> **Texto extraído**:

Um álbum que em alguns momentos é brilhante, com alguns clássicos eternos (Yesterday, que seria naturalmente um single, foi lançada apenas aqui porque McCartney não queria algo que parecesse um compacto solo) mas com uma quantidade alta, para os padrões da banda, de canções medianas — fillers, como eles as chamavam. Musicalmente, e se avaliado no conjunto, Help! não oferece em número suficiente os avanços musicais a que os Beatles acostumaram o mundo em cada um de seus três primeiros discos; em vez disso, aqui eles aparecem como uma banda satisfeita em apresentar suas canções, algumas extremamente inovadoras, como Ticket to Ride, dentro de uma fórmula já consagrada.

Magical Mystery Tour
Se fossem apenas os EPs originais talvez ele ficasse numa posição mais baixa. Mas a versão americana (em que a Capitol colocou os EPs originais no lado A e os compactos lançados mais recentemente no lado B, como Penny Lane, All You Need is Love e Strawberry Fields Forever) era mais sólida, e a partir de 1976 foi institucionalizado mundialmente como o disco oficial. Não foi à toa. Normalmente os americanos destroçavam os discos dos Beatles, tirando deles significado e mesmo sua unidade. Mas até um relógio quebrado está certo duas vezes ao dia, e aqui a Capitol conseguiu fazer um álbum maravilhoso, superior ao original inglês. Pode não ser o disco pensado pela banda, mas o que Harrison disse sobre Ringo (algo como “Ringo sempre foi o quarto beatle, ele só não tinha entrado no filme ainda”) vale para este disco.

> **Tarefa a realizar**: Liste, na ordem em que aparecem, todos os títulos de canções citados no texto sobre os álbuns dos Beatles.

> **Registros**:
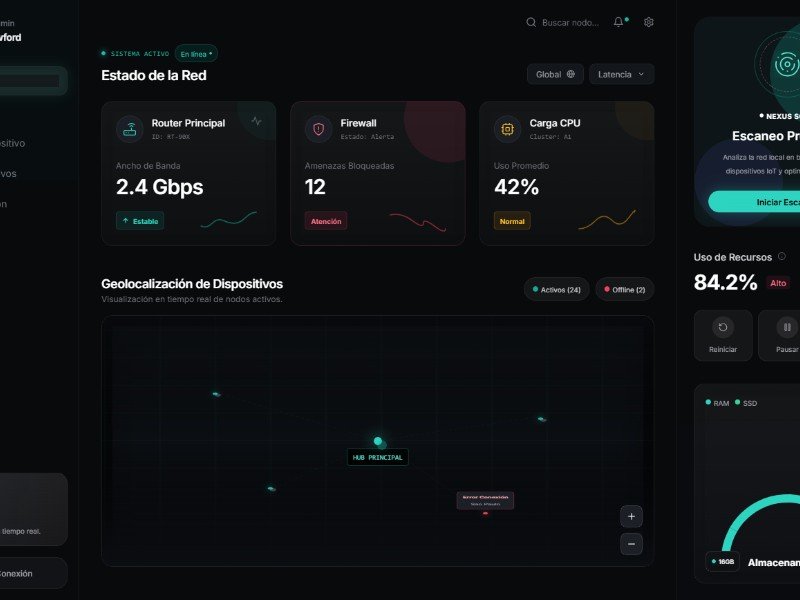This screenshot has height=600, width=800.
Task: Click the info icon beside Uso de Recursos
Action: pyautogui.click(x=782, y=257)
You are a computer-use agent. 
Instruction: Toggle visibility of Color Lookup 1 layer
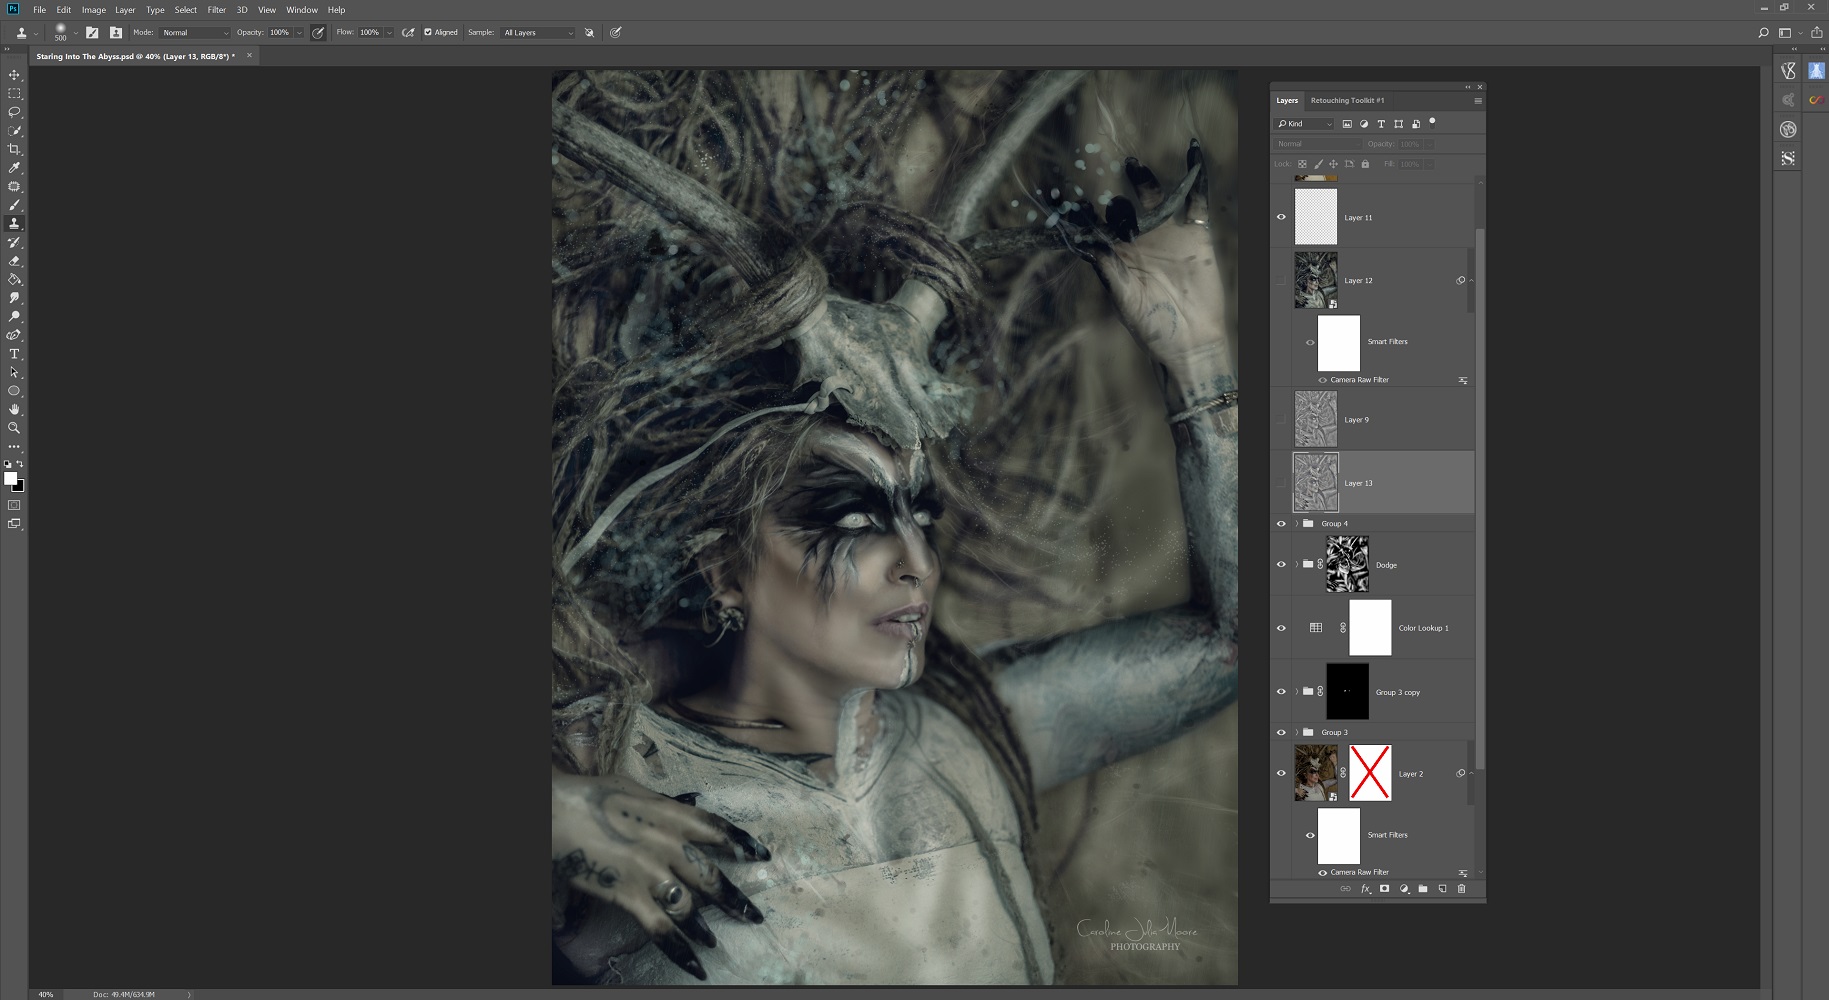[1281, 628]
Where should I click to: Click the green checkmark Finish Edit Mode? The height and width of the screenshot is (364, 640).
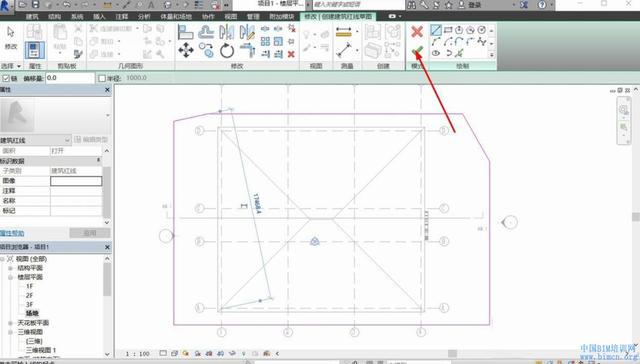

...

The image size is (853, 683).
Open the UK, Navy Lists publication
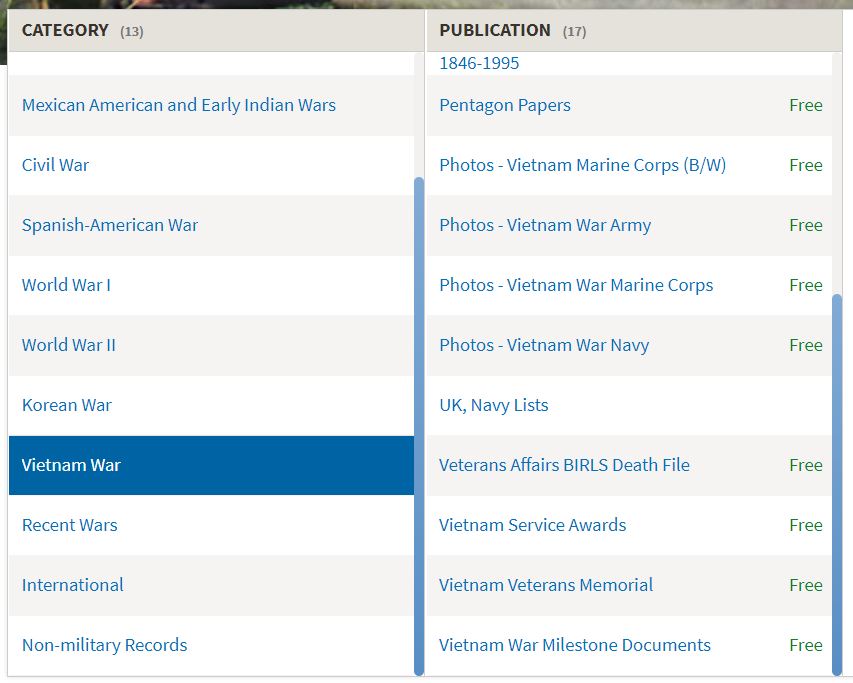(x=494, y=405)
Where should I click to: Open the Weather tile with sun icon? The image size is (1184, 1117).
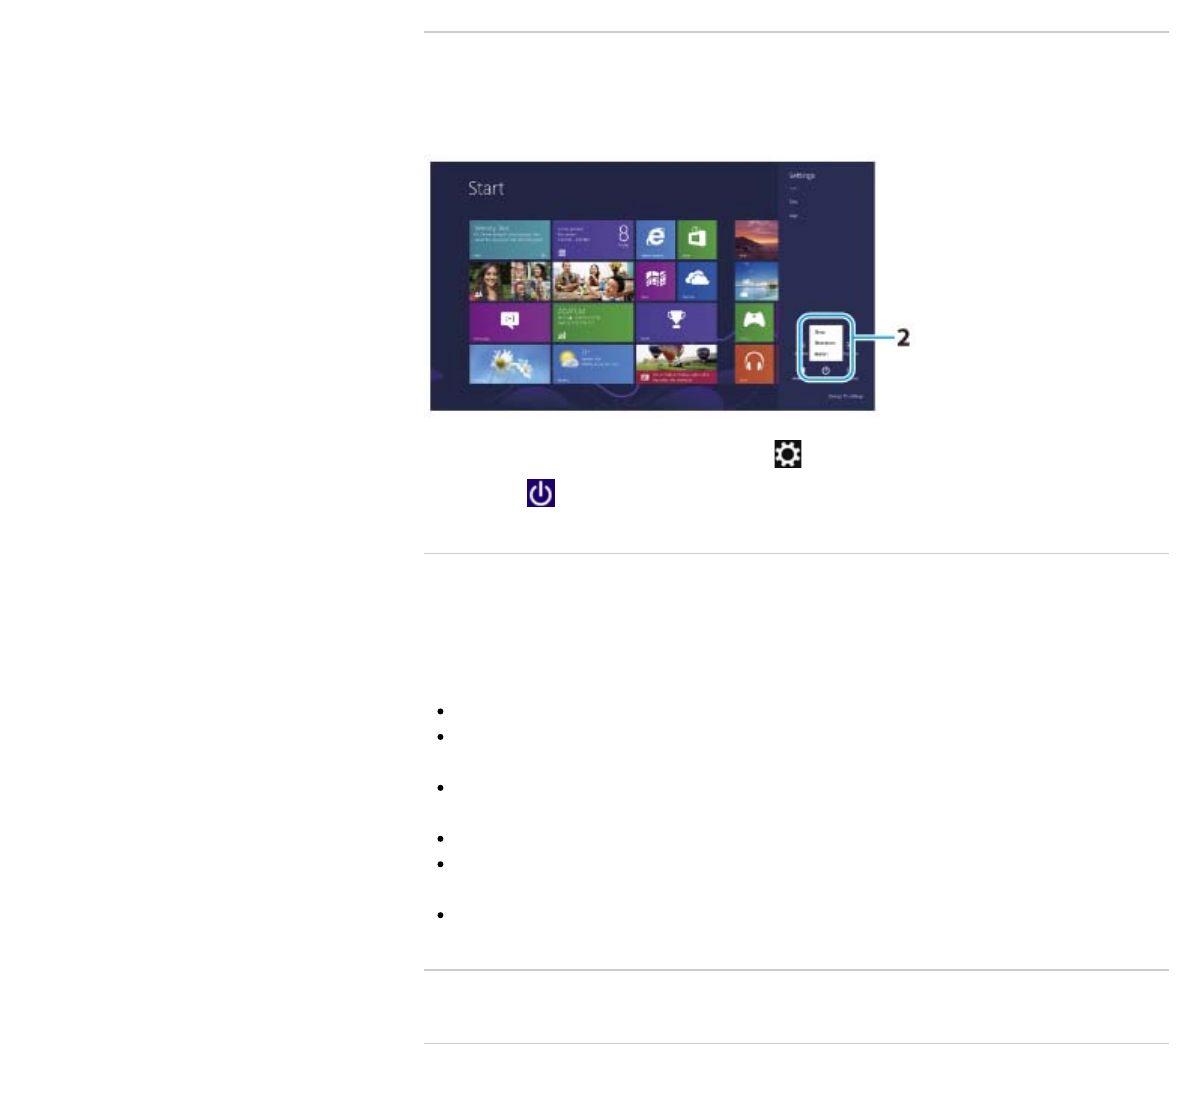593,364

> **Resposta redigida**:
Yesterday
Ticket to Ride
Penny Lane
All You Need is Love
Strawberry Fields Forever